__Material supplied__.
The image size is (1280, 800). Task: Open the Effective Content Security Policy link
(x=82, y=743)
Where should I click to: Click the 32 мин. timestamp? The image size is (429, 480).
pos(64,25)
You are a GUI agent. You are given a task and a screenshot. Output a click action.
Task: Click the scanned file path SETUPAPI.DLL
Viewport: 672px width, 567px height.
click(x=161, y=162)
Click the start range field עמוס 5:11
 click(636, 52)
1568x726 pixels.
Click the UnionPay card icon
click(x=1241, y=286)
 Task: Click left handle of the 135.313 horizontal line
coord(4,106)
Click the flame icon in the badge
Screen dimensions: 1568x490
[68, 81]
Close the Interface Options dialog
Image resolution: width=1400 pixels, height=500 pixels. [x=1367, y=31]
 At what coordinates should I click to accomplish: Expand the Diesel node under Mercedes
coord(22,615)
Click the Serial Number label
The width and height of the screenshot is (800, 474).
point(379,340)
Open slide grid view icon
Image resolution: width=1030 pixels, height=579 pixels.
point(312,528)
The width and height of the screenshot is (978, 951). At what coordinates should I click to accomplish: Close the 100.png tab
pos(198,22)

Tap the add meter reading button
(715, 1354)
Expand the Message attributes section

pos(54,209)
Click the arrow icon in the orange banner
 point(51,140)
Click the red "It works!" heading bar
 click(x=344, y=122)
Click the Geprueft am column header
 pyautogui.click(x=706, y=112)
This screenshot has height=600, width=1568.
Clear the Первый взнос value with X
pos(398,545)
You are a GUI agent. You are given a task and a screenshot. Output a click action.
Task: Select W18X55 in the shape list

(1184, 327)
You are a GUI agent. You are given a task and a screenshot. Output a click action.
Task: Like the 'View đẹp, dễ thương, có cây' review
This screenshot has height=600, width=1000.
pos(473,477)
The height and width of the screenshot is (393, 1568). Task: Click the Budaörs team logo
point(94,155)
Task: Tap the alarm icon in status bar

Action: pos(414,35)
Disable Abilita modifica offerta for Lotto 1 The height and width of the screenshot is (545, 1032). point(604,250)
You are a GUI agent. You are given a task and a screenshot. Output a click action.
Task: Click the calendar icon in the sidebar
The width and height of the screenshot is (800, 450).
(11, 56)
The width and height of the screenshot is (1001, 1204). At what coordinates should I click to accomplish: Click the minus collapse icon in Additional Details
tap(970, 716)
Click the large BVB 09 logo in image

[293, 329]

__Work instruction__. Please repeat the material exactly as it appears above.

__Response area__.
The image size is (1280, 800). Task: Open the Effective Content Security Policy link
(x=82, y=743)
Where should I click to: Click the 32 мин. timestamp? The image size is (429, 480).
pos(64,25)
You are a GUI agent. You are given a task and a screenshot. Output a click action.
Task: Click the scanned file path SETUPAPI.DLL
Viewport: 672px width, 567px height.
click(x=161, y=162)
Click the start range field עמוס 5:11
 click(636, 52)
1568x726 pixels.
Click the UnionPay card icon
click(x=1241, y=286)
 Task: Click left handle of the 135.313 horizontal line
coord(4,106)
Click the flame icon in the badge
Screen dimensions: 1568x490
[68, 81]
Close the Interface Options dialog
Image resolution: width=1400 pixels, height=500 pixels. [x=1367, y=31]
 At what coordinates should I click to accomplish: Expand the Diesel node under Mercedes
coord(22,615)
Click the Serial Number label
The width and height of the screenshot is (800, 474).
point(379,340)
Open slide grid view icon
Image resolution: width=1030 pixels, height=579 pixels.
point(312,528)
The width and height of the screenshot is (978, 951). At what coordinates should I click to accomplish: Close the 100.png tab
pos(198,22)

Tap the add meter reading button
(715, 1354)
Expand the Message attributes section

pos(54,209)
Click the arrow icon in the orange banner
 point(51,140)
Click the red "It works!" heading bar
 click(x=344, y=122)
Click the Geprueft am column header
 pyautogui.click(x=706, y=112)
This screenshot has height=600, width=1568.
Clear the Первый взнос value with X
pos(398,545)
You are a GUI agent. You are given a task and a screenshot. Output a click action.
Task: Select W18X55 in the shape list

(1184, 327)
You are a GUI agent. You are given a task and a screenshot. Output a click action.
Task: Like the 'View đẹp, dễ thương, có cây' review
This screenshot has height=600, width=1000.
pos(473,477)
The height and width of the screenshot is (393, 1568). Task: Click the Budaörs team logo
point(94,155)
Task: Tap the alarm icon in status bar

Action: pos(414,35)
Disable Abilita modifica offerta for Lotto 1 The height and width of the screenshot is (545, 1032). point(604,250)
You are a GUI agent. You are given a task and a screenshot. Output a click action.
Task: Click the calendar icon in the sidebar
The width and height of the screenshot is (800, 450).
(11, 56)
The width and height of the screenshot is (1001, 1204). At what coordinates should I click to accomplish: Click the minus collapse icon in Additional Details
tap(970, 716)
Click the large BVB 09 logo in image

[293, 329]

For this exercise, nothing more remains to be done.